**Requirement**:
The lines wanted run from the first one below through the one with "Given: Select the Web V5改版 tab". Return them exactly.

**Information given**:
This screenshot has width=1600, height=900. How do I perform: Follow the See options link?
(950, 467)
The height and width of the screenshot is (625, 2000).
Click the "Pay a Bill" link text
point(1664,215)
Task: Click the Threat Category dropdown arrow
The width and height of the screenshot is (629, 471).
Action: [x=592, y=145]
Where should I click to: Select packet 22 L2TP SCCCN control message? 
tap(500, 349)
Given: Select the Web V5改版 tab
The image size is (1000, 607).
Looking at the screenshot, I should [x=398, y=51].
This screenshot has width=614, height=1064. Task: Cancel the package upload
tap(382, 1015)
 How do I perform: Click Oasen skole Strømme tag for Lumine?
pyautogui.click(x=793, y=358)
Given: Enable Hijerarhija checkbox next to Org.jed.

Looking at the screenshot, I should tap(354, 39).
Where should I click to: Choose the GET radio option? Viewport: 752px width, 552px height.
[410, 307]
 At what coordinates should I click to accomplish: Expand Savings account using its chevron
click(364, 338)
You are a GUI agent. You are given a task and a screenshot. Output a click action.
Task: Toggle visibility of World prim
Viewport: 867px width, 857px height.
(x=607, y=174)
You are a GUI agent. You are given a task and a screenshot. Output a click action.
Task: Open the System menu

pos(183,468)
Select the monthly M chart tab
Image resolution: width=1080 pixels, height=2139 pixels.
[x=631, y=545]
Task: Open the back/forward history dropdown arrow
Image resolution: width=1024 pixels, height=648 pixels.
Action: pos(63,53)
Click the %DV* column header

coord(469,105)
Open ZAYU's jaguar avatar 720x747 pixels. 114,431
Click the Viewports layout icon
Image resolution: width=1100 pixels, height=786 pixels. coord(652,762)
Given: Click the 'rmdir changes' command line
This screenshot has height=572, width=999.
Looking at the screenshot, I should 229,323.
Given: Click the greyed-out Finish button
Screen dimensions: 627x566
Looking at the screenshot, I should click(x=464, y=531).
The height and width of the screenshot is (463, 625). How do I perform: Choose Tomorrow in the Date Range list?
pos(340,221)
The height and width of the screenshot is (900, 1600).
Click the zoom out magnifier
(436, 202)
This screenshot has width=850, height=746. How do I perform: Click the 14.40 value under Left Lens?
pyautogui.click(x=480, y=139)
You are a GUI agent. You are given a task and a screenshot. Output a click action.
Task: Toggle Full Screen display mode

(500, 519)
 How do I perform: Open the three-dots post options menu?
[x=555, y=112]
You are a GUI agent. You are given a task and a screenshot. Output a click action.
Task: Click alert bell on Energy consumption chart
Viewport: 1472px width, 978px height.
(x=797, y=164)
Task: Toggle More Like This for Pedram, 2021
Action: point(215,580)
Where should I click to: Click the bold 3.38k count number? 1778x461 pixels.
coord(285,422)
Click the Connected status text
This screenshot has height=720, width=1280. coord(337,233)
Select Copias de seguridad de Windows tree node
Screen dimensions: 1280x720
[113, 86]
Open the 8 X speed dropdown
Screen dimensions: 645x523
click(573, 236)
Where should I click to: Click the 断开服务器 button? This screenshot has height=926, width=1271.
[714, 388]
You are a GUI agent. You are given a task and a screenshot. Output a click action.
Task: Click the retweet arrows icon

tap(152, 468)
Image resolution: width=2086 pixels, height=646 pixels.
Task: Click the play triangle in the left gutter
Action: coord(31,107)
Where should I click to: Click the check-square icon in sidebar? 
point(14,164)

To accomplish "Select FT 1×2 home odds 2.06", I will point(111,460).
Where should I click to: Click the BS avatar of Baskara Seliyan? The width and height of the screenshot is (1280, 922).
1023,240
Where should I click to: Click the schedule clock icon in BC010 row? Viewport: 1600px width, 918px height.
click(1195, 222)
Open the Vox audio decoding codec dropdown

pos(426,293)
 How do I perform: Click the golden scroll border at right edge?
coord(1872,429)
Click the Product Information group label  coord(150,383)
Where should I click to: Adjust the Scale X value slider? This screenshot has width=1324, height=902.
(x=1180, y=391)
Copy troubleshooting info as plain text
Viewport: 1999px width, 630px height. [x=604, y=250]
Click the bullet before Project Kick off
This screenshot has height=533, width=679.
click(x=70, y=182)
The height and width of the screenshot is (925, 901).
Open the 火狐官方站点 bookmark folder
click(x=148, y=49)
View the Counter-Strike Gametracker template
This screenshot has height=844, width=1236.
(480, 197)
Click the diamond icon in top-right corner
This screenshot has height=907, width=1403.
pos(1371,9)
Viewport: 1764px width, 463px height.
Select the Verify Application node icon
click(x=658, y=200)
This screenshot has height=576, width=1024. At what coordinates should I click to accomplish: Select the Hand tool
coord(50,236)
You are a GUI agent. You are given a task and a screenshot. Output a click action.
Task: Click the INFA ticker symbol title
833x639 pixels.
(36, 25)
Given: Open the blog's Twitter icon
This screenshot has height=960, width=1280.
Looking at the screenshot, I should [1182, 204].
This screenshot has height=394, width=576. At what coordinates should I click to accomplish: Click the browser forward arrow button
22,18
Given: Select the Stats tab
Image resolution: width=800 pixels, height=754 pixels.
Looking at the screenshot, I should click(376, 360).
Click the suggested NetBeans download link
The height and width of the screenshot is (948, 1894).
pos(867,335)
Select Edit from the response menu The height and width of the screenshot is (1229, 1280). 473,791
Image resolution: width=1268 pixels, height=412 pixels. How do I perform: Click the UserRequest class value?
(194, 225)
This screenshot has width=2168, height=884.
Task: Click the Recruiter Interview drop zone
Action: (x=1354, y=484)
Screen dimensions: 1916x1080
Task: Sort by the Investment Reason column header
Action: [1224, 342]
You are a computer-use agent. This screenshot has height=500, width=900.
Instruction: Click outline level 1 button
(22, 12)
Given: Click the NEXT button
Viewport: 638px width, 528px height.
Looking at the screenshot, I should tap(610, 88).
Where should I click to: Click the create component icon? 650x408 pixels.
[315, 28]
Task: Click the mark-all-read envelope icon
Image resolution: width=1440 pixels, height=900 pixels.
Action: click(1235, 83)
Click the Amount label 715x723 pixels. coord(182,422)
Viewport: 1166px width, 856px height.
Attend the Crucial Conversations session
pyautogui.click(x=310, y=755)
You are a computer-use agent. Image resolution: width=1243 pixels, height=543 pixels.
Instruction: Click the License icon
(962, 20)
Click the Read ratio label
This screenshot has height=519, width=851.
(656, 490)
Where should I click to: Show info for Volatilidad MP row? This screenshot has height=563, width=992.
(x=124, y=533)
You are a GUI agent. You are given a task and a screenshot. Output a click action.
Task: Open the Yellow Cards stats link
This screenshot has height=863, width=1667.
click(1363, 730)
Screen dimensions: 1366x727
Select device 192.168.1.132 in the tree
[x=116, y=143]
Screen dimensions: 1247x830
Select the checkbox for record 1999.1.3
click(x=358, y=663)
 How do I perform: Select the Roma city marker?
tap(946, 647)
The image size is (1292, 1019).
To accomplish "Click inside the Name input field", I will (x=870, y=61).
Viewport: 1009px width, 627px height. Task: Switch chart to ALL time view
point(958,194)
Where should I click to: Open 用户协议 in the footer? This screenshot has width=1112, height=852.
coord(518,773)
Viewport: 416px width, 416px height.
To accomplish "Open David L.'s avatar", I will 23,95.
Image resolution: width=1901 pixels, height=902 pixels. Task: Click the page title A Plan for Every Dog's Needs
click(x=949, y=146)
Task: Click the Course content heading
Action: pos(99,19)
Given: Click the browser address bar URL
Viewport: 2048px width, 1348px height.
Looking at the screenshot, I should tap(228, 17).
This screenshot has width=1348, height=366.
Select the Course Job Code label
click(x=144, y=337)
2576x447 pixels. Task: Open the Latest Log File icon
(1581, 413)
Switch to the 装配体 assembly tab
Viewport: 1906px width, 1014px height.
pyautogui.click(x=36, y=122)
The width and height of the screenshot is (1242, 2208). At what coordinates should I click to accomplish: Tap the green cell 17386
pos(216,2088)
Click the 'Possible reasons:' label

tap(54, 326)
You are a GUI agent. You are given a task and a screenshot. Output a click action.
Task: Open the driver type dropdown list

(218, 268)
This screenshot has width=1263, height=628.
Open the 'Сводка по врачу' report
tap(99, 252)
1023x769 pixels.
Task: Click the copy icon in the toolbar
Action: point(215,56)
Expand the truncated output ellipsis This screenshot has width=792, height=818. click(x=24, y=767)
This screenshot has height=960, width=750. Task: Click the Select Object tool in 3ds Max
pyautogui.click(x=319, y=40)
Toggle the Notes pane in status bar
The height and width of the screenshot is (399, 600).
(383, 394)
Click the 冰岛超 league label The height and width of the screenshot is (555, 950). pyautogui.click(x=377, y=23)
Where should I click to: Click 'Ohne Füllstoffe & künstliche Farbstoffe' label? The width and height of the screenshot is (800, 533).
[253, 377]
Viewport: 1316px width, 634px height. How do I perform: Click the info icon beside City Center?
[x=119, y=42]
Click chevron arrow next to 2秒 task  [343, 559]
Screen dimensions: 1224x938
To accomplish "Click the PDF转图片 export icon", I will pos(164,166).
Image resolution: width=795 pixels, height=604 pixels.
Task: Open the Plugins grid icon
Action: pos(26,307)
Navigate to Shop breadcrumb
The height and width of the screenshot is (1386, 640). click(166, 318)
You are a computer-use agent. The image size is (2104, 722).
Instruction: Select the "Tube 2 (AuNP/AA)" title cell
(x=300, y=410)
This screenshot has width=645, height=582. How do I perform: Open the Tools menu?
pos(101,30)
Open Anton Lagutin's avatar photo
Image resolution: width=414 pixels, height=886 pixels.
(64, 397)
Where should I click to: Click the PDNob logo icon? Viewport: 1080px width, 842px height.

**Answer section**:
This screenshot has width=1600, height=900. How do I perform: Follow the See options link?
(950, 467)
The height and width of the screenshot is (625, 2000).
Click the "Pay a Bill" link text
point(1664,215)
Task: Click the Threat Category dropdown arrow
The width and height of the screenshot is (629, 471).
Action: [x=592, y=145]
Where should I click to: Select packet 22 L2TP SCCCN control message? 
tap(500, 349)
Given: Select the Web V5改版 tab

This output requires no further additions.